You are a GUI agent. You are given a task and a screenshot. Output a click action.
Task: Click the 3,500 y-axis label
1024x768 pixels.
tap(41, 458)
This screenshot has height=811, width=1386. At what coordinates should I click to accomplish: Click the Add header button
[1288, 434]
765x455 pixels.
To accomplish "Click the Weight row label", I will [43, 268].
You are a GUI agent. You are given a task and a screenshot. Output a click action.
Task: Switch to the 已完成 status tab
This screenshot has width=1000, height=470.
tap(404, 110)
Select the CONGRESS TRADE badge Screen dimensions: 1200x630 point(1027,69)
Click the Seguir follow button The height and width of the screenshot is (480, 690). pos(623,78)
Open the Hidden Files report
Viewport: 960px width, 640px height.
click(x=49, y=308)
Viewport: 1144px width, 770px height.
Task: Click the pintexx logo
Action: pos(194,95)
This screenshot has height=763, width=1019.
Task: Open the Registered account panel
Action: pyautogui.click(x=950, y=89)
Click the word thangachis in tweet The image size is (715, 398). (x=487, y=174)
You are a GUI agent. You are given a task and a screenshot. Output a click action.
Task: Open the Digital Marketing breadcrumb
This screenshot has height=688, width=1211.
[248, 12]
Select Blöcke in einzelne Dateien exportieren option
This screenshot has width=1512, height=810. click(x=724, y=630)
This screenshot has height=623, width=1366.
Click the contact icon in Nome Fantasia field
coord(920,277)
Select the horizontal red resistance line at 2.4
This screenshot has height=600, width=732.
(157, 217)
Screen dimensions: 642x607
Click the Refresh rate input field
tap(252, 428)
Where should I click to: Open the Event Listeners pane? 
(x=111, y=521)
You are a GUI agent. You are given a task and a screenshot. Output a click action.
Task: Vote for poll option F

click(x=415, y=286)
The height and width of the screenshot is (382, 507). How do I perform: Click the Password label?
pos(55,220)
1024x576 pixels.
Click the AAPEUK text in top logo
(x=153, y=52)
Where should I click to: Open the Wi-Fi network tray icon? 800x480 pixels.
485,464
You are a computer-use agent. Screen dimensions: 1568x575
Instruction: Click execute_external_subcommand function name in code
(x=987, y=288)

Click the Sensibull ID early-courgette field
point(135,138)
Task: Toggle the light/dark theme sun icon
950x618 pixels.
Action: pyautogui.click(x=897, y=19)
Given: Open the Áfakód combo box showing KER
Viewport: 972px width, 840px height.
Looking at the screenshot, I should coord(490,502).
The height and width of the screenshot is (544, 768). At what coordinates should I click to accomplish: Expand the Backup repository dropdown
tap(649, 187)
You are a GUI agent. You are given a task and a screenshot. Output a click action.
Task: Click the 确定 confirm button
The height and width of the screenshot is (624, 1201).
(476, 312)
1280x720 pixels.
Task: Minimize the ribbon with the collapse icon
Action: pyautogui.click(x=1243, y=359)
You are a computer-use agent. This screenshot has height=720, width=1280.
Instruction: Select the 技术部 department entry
★ ★ ★ ★
» **Directions**: Only lines holding the word "computer" are wanted here; copy each from the listing.

» **Answer for the task**:
You are a computer-use agent. Screen dimensions: 1568x575
You are a computer-use agent. This screenshot has height=720, width=1280.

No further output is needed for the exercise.